**Given records**:
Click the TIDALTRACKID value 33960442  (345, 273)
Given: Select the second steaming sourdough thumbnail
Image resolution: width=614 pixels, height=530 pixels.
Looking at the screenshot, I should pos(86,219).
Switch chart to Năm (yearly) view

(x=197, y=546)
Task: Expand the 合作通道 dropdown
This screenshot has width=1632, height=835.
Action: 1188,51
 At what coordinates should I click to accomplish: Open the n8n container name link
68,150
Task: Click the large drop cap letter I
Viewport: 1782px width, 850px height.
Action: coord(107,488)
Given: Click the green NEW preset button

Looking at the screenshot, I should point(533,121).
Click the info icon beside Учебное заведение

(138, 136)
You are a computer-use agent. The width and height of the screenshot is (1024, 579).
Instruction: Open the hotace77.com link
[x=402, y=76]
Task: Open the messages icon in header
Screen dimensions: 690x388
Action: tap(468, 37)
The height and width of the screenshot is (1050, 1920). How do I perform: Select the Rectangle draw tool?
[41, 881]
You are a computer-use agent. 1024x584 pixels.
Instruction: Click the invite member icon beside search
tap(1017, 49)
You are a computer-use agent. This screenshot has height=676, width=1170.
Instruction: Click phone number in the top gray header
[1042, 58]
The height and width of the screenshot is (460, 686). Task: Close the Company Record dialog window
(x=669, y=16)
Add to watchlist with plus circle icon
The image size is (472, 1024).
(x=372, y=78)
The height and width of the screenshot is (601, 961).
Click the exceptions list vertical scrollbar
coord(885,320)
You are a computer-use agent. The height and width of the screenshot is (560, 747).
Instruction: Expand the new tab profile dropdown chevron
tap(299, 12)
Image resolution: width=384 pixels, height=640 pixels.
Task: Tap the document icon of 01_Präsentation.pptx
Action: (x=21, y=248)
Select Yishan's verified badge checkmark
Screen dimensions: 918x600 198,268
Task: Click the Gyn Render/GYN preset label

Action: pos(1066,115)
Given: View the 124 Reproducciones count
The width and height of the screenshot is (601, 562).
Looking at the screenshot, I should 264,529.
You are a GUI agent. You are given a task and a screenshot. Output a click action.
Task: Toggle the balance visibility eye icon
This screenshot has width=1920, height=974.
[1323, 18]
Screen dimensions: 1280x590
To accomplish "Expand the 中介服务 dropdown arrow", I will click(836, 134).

**Work instruction**: Exact lines only, please: output the listing from the first line to the line with "You are a computer-use agent. The width", both included.

**Expected answer**:
Click the TIDALTRACKID value 33960442  (345, 273)
Given: Select the second steaming sourdough thumbnail
Image resolution: width=614 pixels, height=530 pixels.
Looking at the screenshot, I should pos(86,219).
Switch chart to Năm (yearly) view

(x=197, y=546)
Task: Expand the 合作通道 dropdown
This screenshot has width=1632, height=835.
Action: 1188,51
 At what coordinates should I click to accomplish: Open the n8n container name link
68,150
Task: Click the large drop cap letter I
Viewport: 1782px width, 850px height.
Action: coord(107,488)
Given: Click the green NEW preset button

Looking at the screenshot, I should point(533,121).
Click the info icon beside Учебное заведение

(138, 136)
You are a computer-use agent. The width and height of the screenshot is (1024, 579).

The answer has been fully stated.